> [Required action] Copy every entry below exactly as it appears, leaving out the images.

> [Provided records]
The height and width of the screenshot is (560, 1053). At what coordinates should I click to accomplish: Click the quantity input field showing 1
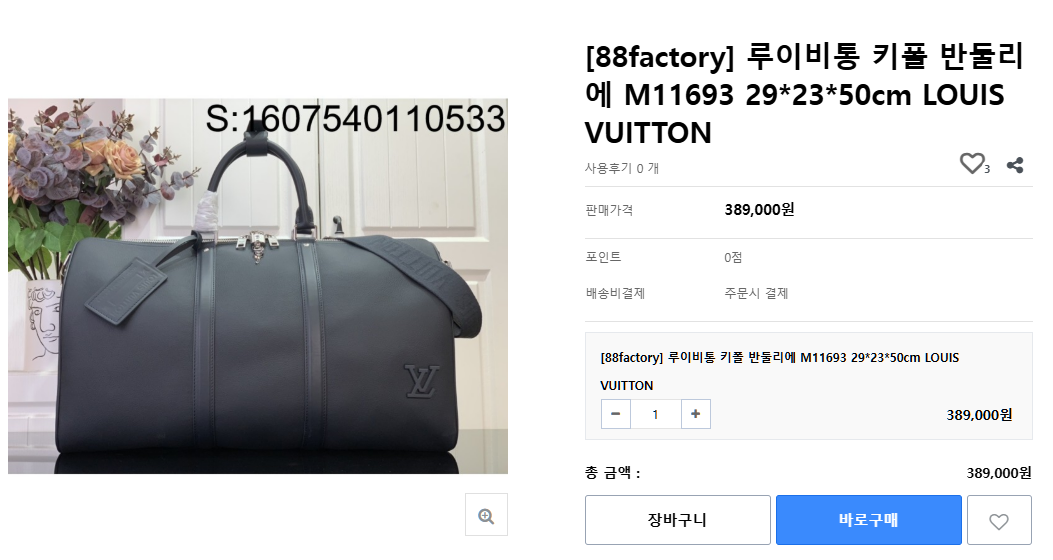655,414
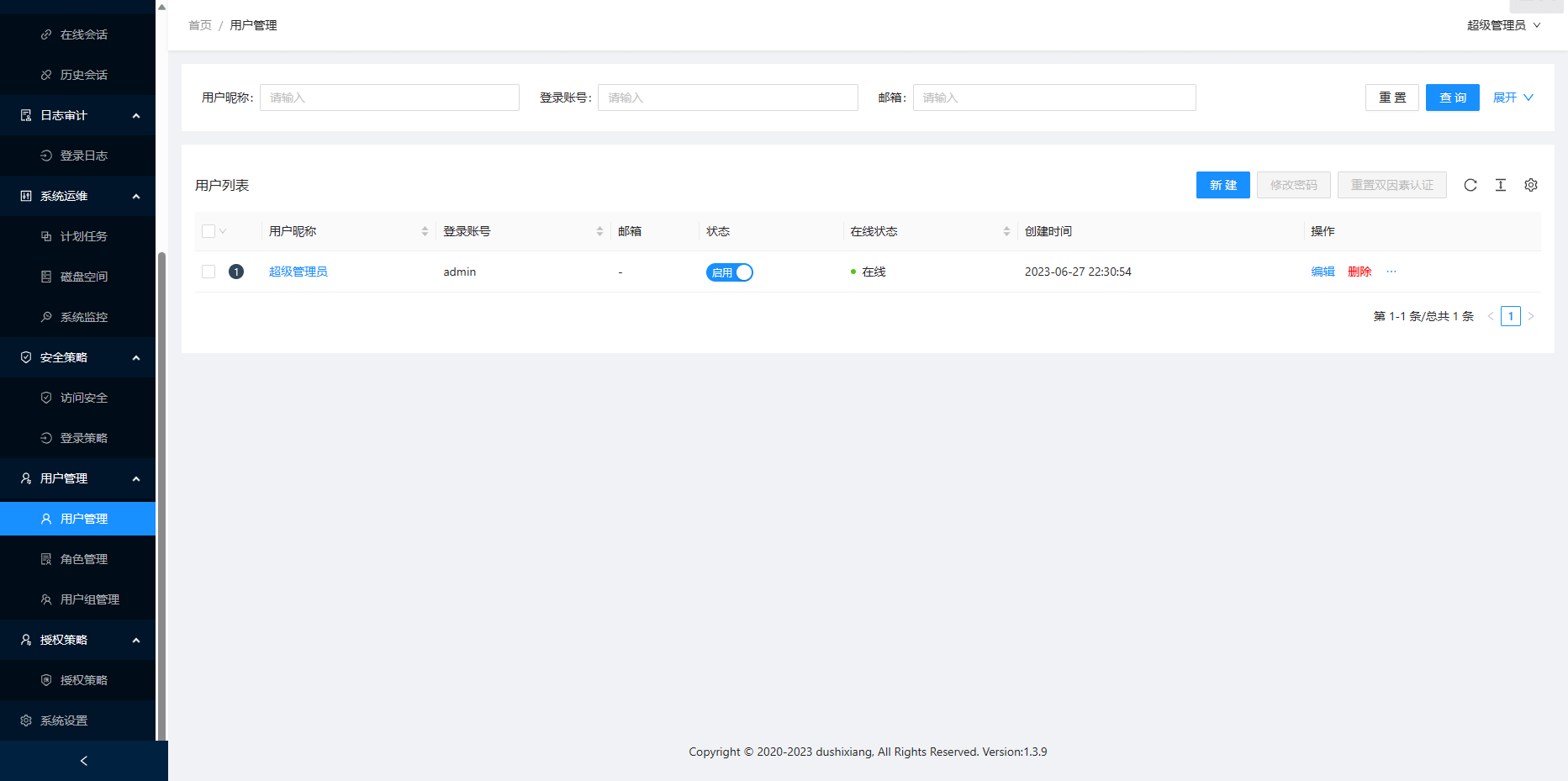Check the select-all checkbox in table header

209,231
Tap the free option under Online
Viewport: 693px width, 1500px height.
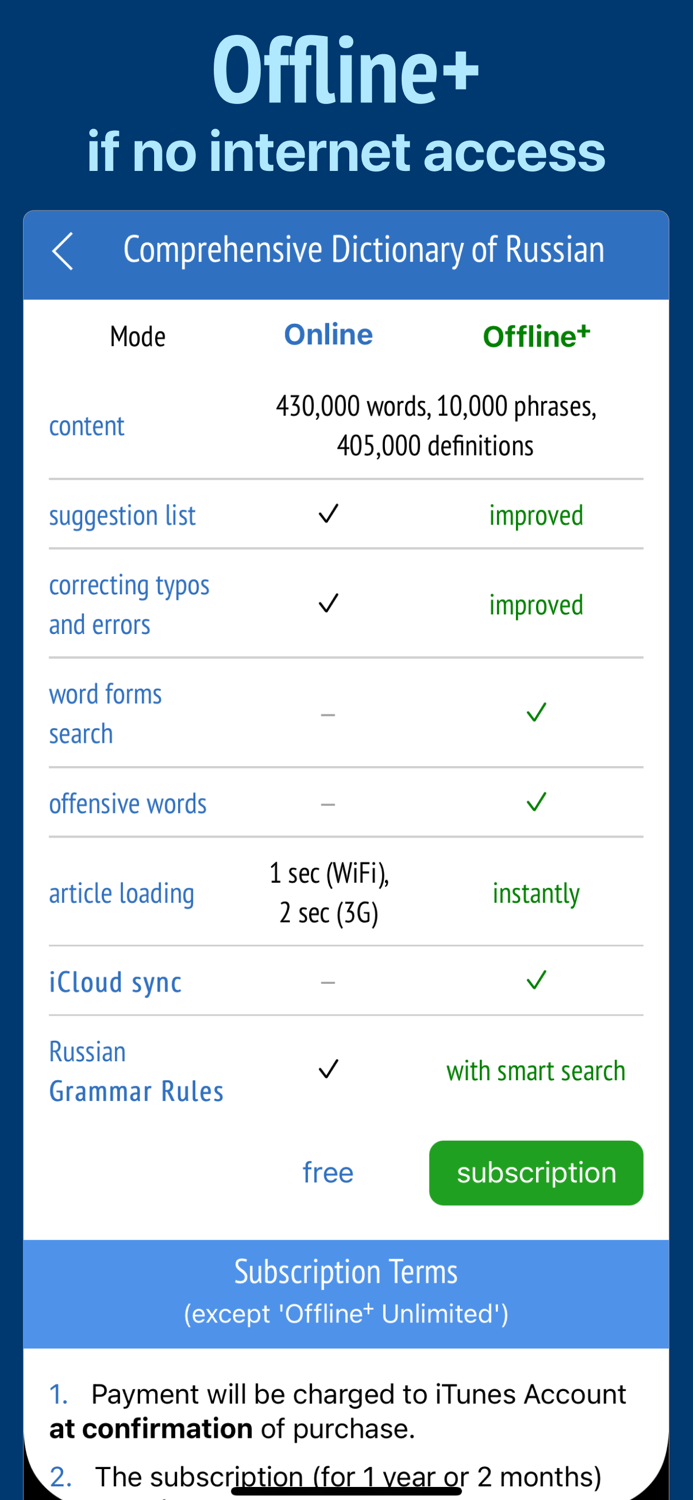[x=328, y=1172]
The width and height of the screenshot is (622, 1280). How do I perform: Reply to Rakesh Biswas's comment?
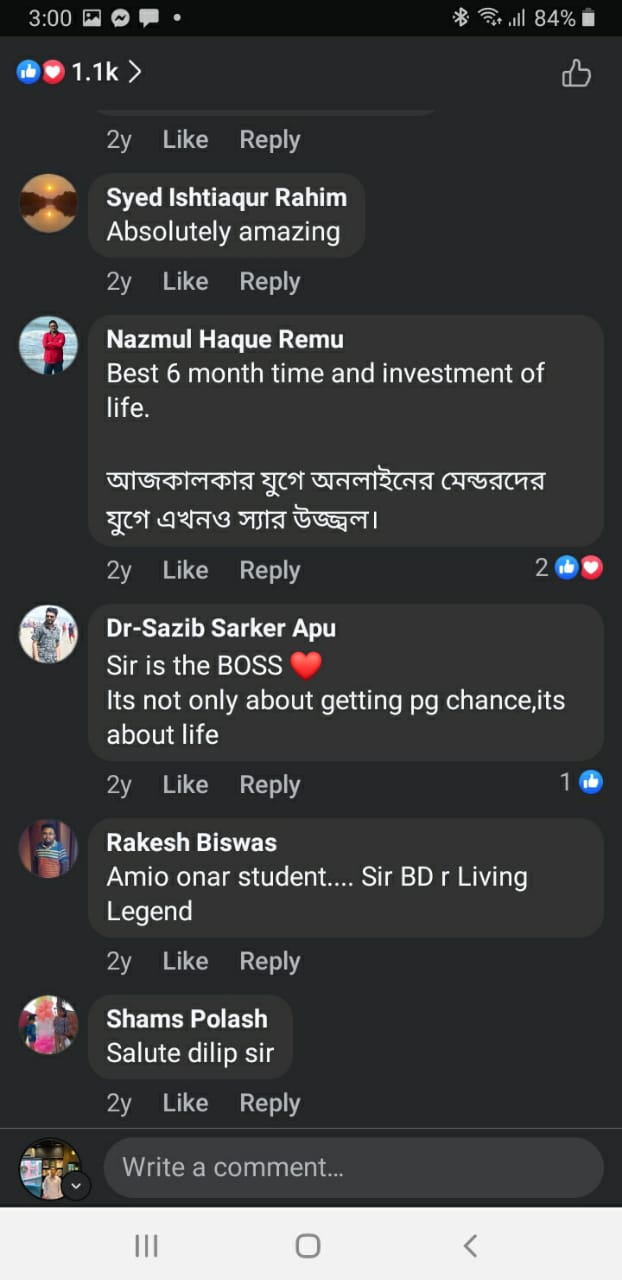coord(269,961)
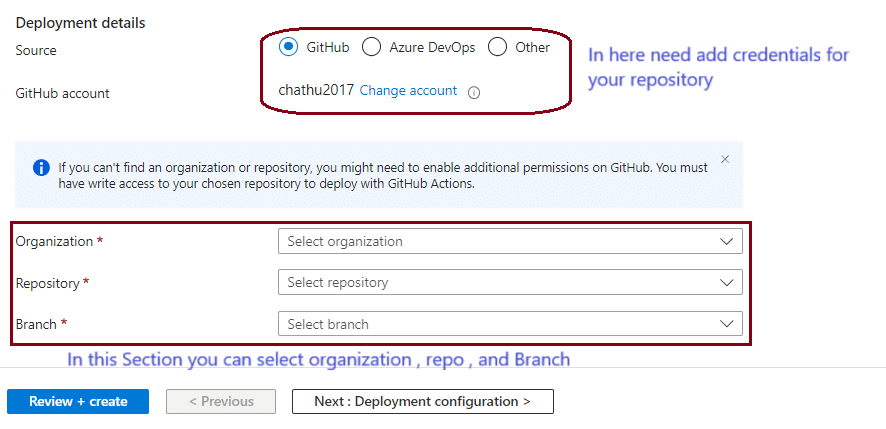
Task: Click the chevron arrow on Repository field
Action: 726,283
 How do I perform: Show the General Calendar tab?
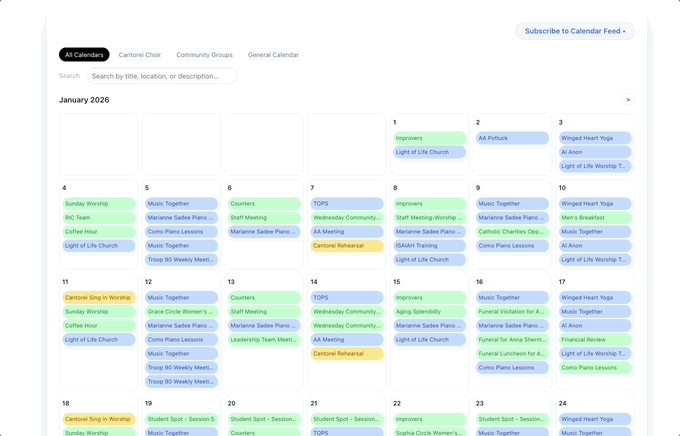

> [Solution to this exercise]
The height and width of the screenshot is (560, 1053). At what coordinates should I click to accomplish: Click the quantity input field showing 1
655,414
Check the select-all checkbox in table header

209,231
Tap the free option under Online
Viewport: 693px width, 1500px height.
[x=328, y=1172]
The width and height of the screenshot is (622, 1280). How do I perform: Reply to Rakesh Biswas's comment?
coord(269,961)
Task: Click the chevron arrow on Repository field
Action: 726,283
 How do I perform: Show the General Calendar tab?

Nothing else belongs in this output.